The rules would have implemented substantial changes to US patent practice, including strictly limiting the number of continuation applications and claims that can be filed to a given invention, and imposing other requirements that would increase the difficulty and costs of obtaining patents, particularly in the field of biotechnology, chemistry and nutraceuticals.
While the rules are on hold, they are not dead yet, and nutraceutical companies need to remain informed so they can make decisions that will maximize the value of their patent portfolios during these uncertain times.
The district court ruling came in a legal challenge brought by Smithkline Beecham Corporation (GSK) that was joined with an earlier challenge brought by a sole inventor, Triantafyllos Tafas. GSK charged that the rules are illegal for a number of reasons and asked the court to block them while it evaluates their validity.
The court granted the preliminary injunction literally hours before the rules were to take effect.
The order specifically bars the Patent Office from implementing the rules or any other limits on continuation applications or claims, until the trial is completed and the court reaches a final decision on their legality. Such a decision is not expected until early 2008, at the soonest.
In order to obtain the "extraordinary" remedy of a preliminary injunction, GSK had to show, among other things, that it was likely to succeed in invalidating the rules. Because the court's basis for granting the preliminary injunction may foreshadow its final decision, nutraceutical companies should be interested to know the court's reasoning. Indeed, while the court determined that GSK was likely to succeed generally, it did not find for GSK on each issue. Thus, some of the rules may survive GSK's challenge.
An summary outline of some of GSK's arguments, the court's decisions, and the possible impact on nutraceutical companies is provided below:
-Did the Patent Office exceed its rulemaking authority by issuing rules that have substantive impact on patent rights?
The court decided that GSK "created a colorable question" that the rules are substantive, and thus beyond the Patent Office's rulemaking authority, which is largely limited to rules that govern proceedings within the Patent Office.
This decision is tied to the continuation limits. The court may find that the Patent Office has authority to issue the other rules. Also, patent reform legislation pending in Congress might give the Patent Office authority to make substantive rules and/or limit continuation applications.
-Do the continuation limits conflict with 35 U.S.C. § 120, which provides for the filing of continuation applications?

_INFORMATION SHOWN_.
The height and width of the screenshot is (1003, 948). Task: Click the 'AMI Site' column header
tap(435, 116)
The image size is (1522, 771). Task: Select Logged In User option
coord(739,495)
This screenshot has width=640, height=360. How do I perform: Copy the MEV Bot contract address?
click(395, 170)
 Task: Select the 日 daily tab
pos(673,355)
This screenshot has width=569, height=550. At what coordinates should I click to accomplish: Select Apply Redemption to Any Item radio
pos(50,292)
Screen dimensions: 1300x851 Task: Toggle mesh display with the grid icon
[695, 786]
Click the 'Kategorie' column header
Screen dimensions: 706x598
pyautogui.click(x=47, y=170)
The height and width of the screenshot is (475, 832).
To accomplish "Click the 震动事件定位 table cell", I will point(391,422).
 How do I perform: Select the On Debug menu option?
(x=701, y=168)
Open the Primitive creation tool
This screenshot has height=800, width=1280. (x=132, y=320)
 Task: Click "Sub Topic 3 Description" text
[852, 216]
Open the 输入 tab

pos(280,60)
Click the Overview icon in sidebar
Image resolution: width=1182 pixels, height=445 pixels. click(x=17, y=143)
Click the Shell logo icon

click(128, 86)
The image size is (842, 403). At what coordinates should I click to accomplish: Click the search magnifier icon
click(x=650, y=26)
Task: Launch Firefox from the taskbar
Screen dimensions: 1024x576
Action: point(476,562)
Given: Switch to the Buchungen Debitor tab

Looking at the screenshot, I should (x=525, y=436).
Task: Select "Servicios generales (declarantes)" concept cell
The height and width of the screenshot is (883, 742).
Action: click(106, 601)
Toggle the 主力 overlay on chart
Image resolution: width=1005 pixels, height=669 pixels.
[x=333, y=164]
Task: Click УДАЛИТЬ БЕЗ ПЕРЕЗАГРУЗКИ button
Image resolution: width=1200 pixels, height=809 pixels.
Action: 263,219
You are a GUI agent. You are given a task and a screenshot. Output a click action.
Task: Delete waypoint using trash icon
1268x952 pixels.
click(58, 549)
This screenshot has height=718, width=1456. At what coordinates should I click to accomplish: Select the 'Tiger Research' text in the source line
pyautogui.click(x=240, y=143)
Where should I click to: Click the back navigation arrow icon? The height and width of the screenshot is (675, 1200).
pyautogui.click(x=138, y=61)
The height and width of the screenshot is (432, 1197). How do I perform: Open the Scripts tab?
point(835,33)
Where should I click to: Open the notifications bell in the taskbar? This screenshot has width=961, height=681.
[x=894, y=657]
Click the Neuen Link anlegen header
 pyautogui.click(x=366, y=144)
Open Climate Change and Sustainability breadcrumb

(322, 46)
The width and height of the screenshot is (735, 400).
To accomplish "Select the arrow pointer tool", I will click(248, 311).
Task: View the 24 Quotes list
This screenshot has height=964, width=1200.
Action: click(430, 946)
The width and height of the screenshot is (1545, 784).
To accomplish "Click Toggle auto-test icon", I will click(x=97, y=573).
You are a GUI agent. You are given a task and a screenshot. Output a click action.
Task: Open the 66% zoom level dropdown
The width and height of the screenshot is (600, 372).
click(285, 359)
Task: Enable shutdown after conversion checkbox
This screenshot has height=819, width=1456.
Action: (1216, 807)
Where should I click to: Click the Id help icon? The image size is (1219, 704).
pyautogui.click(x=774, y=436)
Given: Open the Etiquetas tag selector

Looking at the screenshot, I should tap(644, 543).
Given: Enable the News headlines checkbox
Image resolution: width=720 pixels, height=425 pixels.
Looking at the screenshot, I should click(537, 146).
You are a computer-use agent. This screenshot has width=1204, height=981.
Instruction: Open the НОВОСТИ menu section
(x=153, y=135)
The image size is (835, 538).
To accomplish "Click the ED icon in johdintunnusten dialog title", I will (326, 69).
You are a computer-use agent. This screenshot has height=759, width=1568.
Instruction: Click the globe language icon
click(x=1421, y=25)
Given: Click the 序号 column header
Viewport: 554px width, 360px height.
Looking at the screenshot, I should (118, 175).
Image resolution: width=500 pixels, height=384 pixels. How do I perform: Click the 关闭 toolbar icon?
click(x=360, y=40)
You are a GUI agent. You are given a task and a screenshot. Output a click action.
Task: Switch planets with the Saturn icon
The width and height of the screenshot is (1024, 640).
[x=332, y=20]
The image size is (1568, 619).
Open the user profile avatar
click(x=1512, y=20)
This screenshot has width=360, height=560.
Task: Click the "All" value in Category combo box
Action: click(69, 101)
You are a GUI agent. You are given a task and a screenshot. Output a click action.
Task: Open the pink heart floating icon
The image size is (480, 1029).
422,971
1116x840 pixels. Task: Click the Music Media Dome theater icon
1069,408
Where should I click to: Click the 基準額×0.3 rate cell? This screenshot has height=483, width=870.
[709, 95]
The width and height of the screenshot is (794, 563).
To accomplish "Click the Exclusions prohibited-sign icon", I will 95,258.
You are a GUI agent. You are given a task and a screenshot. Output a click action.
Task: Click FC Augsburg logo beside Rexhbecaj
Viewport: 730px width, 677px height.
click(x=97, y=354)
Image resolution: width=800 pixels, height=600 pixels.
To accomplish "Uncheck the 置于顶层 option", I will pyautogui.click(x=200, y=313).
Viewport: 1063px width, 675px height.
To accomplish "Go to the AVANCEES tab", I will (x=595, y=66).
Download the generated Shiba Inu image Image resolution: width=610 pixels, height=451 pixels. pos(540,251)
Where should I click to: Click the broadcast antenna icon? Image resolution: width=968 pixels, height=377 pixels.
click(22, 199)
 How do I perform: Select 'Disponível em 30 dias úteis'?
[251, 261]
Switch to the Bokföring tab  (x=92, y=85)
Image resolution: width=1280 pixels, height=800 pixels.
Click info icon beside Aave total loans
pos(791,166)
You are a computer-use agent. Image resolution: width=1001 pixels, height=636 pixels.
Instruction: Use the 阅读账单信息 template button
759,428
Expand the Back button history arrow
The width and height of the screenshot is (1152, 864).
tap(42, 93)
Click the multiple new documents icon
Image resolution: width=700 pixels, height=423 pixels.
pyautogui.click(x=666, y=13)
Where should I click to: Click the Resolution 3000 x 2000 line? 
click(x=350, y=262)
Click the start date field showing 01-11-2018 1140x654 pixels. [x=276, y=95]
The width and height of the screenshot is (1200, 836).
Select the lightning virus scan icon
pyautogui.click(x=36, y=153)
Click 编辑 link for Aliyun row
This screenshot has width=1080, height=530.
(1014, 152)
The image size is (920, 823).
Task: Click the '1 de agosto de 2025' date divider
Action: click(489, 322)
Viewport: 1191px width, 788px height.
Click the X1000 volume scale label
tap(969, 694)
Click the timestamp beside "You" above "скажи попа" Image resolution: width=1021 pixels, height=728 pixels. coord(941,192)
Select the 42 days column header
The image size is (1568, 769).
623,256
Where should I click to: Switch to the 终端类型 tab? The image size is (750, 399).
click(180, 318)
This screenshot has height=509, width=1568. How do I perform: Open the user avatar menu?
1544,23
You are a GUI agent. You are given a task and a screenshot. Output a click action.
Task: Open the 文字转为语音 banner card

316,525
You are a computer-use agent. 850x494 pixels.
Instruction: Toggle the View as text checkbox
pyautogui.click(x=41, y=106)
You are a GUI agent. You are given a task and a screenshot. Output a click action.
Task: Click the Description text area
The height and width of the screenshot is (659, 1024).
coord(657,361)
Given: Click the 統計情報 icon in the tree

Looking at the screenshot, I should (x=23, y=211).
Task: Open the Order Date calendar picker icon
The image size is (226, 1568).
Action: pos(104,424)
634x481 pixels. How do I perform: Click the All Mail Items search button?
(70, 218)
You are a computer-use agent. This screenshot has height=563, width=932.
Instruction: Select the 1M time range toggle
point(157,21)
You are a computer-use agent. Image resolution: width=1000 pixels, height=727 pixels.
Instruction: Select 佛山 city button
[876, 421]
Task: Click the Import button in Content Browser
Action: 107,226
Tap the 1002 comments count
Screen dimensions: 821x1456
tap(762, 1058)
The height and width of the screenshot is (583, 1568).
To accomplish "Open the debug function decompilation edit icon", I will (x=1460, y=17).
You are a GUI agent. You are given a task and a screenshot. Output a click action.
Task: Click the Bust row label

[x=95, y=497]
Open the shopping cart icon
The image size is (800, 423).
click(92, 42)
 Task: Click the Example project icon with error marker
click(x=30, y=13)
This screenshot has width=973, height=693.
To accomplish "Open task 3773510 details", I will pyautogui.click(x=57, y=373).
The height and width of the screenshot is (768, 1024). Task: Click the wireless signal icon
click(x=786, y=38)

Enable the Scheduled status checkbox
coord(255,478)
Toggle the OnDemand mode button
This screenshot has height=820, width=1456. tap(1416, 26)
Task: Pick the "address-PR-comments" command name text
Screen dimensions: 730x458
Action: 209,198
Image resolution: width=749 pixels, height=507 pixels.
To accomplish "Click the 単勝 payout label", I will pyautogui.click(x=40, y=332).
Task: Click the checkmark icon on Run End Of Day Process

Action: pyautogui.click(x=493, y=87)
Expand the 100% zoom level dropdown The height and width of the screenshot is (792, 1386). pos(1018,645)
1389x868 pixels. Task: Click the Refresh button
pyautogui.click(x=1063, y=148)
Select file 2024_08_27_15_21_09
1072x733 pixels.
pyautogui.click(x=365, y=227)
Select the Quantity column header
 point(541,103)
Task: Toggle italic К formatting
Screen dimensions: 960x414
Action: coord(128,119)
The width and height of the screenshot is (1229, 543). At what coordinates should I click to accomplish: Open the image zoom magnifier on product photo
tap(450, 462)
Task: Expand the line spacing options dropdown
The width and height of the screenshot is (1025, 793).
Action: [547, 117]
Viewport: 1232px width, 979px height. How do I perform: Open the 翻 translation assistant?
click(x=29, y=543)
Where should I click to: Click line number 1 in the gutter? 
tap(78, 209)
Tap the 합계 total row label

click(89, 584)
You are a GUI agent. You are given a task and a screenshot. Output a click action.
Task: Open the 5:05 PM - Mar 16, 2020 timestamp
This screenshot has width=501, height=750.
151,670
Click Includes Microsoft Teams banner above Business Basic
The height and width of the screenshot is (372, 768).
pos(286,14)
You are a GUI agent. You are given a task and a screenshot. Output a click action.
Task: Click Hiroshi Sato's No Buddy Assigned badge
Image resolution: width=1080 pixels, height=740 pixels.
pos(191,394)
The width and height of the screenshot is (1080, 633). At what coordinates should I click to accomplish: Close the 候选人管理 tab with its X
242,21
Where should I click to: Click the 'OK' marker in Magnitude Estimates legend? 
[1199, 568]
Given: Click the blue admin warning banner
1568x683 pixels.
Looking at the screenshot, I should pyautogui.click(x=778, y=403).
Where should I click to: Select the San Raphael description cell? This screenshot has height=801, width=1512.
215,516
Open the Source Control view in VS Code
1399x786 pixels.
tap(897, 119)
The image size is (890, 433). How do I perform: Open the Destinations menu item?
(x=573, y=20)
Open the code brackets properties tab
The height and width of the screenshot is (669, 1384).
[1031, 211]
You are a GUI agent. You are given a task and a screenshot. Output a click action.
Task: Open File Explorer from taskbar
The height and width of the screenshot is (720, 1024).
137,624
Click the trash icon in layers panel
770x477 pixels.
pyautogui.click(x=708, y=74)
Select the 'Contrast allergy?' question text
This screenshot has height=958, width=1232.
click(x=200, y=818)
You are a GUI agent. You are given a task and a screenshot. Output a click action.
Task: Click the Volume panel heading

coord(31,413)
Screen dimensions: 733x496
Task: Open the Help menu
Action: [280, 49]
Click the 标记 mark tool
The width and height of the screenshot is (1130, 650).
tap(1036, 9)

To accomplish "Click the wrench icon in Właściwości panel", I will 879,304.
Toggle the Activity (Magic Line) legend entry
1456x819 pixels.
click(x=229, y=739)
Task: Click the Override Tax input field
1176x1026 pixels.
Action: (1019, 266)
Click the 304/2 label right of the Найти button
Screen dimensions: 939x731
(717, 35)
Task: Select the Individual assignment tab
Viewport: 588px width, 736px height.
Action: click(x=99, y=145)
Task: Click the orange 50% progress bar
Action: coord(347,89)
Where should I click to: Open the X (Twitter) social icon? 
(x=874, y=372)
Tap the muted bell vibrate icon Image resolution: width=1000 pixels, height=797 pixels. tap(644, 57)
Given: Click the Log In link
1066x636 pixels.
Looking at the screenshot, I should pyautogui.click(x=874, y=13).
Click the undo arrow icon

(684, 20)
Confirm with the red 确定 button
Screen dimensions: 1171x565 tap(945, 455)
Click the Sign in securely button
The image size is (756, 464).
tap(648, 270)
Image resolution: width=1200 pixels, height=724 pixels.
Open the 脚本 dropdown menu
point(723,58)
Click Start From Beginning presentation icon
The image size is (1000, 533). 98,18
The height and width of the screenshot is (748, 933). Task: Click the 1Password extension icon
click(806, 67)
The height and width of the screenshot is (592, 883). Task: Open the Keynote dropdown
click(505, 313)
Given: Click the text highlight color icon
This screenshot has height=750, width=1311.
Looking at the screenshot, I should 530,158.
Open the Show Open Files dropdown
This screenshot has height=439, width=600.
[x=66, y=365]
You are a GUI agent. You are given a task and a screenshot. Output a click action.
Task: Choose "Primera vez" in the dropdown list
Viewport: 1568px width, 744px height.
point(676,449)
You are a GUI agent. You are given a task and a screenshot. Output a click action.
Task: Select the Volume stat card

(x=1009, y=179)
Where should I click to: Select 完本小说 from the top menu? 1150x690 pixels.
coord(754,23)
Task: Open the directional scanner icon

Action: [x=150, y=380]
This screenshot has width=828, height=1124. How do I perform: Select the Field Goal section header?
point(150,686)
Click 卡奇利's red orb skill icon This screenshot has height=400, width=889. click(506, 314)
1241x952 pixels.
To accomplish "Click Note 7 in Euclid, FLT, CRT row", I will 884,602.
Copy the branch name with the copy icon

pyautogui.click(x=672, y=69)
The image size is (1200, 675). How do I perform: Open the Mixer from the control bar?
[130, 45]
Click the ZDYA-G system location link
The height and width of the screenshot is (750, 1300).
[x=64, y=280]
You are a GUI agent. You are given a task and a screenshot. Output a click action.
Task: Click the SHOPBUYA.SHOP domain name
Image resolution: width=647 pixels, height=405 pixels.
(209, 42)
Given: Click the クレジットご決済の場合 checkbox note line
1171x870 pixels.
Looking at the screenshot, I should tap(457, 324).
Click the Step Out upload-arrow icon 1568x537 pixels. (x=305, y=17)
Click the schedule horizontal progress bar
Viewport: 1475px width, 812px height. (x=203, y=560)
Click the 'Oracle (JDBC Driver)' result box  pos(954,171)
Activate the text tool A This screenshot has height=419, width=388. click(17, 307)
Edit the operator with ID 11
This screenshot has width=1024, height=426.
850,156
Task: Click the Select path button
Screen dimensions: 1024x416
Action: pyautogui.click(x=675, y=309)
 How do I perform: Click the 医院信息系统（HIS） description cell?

_APPLY WHAT YOU READ_.
1. In the article on the court order blocking the new patent rules, why should nutraceutical companies pay attention to the court's reasoning for the preliminary injunction? Answer in one to three sentences.
2. Pick up the article on the court order blocking the new patent rules at the point where it stops, and write the next part.

_YOUR WRITTEN ANSWERS_.
1. The court's basis for granting the preliminary injunction may foreshadow its final decision on whether the rules are legal. The court did not find for GSK on every issue, so some of the rules may survive the challenge.

2.
The court cited case law that had rejected arbitrary limits on the number of continuations that can be filed, and found that this aspect of GSK's challenge was likely to succeed. The court acknowledged that the rules did not create an absolute bar to additional continuations, but noted GSK's arguments that the difficulty of obtaining a petition for an additional continuation imposed a de facto limit on additional continuations.
The court is most likely to invalidate the continuation limits.
-Do the Request for Continued Examination (RCE) limits conflict with 35 U.S.C. § 132(b), which provides for continued examination?
The court found that neither party's arguments on this issue were very strong, and that neither had shown a likelihood of success on the merits.
The court may uphold the RCE limits, but if there are no continuation limits, nutraceutical companies could use continuation applications as vehicles to continue patent prosecution. Thus, the impact of RCE limits would be minimal.
-Do the limits on the number of claims conflict with 35 U.S.C. §§ 111 and 112, which relate to claims?
The court doubted the Patent Office's argument that it was entitled to deference on this issue, but found that the party's arguments on this issue were limited, so that neither had shown a likelihood of success on the merits.
The court may uphold the claim limits. Nutraceutical companies may want to prepare patent applications with the understanding that they may have to reduce the number of pending claims should the claim limits take effect.
-Are the rules improperly retroactive?
GSK argued that the rules were retroactive, in part because they impact applications already on file. The Patent Office argued that the rules were not improperly retroactive, because the filing of a patent application does not itself create any vested rights. The court found that GSK was likely to succeed on this issue, because the rules impose new duties on applications that already have been filed, and change the terms of the bargain that was made when GSK gave up its right to keep its inventions as trade secrets and filed its patent applications.
The Patent Office could overcome this issue by making the rules apply to new applications only. In that case, nutraceutical companies would have to adjust their patent prosecution strategies for new applications covered by any rules the court upholds.
While many nutraceutcial companies were glad to see the Claims and Continuations Rules blocked, they should not rest too easy. The court may uphold some of the rules, including rules that will require nutraceutcial companies to re-think their current patent prosecution strategies and invest more resources in patent procurement. Nutraceutcial companies should keep in touch with their patent counsel to remain informed about the status of the rules, and determine if there are any steps that they want to take to remain ready for their implementation.
Courtenay Brinckerhoff is a partner in the Intellectual Property Department of Foley & Lardner LLP, and counsels clients in the chemical, biotechnological and pharmaceutical fields.